▶ [Passage]:
- Nueva Frontera Location in Honduras
- Coordinates: 15°18′N 88°40′W﻿ / ﻿15.300°N 88.667°W
- Country: Honduras
- Department: Santa Bárbara
- Nueva Frontera: 1 August 1998

Area
- • Land: 155.46 km^{2} (60.02 sq mi)

Population (2013)
- • Total: 13,069
- • Density: 84.067/km^{2} (217.73/sq mi)
- Time zone: UTC-6 (Central America)

= Nueva Frontera =

Nueva Frontera is a municipality in the department of Santa Bárbara, Honduras. It was officially established on 1 August 1998. It covers an area of 155.46 km2 and had a population of 13,069 inhabitants according to the 2013 national census.

== History ==
Nueva Frontera was created by Decree No. 192-97 of the National Congress of Honduras, which was published in the official gazette on 17 December 1997. The decree established the municipality under the given name, which was earlier known as "Trascerros" based on a suggestion by Solomón Fajardo. The municipality was officially established on 1 August 1998.

== Geography ==
Nueva Frontera is a municipality in the department of Santa Bárbara in Honduras. It borders the municipalities of Azacualpa to the north, Macuelizo to the south and east, and Florida to the west. It also shares land border with Guatemala to the west. The municipality is spread over an area of 155.46 km2, about 87 km from San Pedro Sula and 326 km from Tegucigalpa.

== Administrative divisions ==
Nueva Frontera comprises eight aldeas (villages) and their associated caseríos (hamlets).

Population of Nueva Frontera by aldea (2013)

(Stored records)
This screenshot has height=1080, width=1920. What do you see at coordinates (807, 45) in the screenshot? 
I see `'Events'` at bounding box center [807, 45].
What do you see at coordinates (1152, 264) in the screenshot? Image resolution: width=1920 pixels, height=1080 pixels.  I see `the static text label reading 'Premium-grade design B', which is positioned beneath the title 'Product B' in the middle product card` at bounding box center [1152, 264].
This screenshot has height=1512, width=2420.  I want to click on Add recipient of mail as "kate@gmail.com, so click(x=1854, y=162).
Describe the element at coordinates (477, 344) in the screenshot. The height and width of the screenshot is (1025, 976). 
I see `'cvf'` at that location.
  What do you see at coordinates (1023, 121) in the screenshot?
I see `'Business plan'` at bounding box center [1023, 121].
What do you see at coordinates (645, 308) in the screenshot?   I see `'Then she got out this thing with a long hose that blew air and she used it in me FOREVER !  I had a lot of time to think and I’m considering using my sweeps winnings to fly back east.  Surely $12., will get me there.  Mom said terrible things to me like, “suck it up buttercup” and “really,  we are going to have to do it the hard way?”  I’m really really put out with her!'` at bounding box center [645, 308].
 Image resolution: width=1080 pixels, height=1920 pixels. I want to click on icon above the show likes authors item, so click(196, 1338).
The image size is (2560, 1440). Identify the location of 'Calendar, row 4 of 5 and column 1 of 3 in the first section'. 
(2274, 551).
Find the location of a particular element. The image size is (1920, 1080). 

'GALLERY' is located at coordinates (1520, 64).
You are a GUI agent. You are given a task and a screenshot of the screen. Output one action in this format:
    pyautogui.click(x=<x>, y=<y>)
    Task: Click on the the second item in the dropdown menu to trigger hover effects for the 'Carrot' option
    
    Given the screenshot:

▶ [What you are asked to do]: Write out the part of the Nueva Frontera article from "- Nueva Frontera Location" up to and including "(60.02 sq mi)", word for word. You will not need any of this material.

▶ [Solution below]:
- Nueva Frontera Location in Honduras
- Coordinates: 15°18′N 88°40′W﻿ / ﻿15.300°N 88.667°W
- Country: Honduras
- Department: Santa Bárbara
- Nueva Frontera: 1 August 1998

Area
- • Land: 155.46 km^{2} (60.02 sq mi)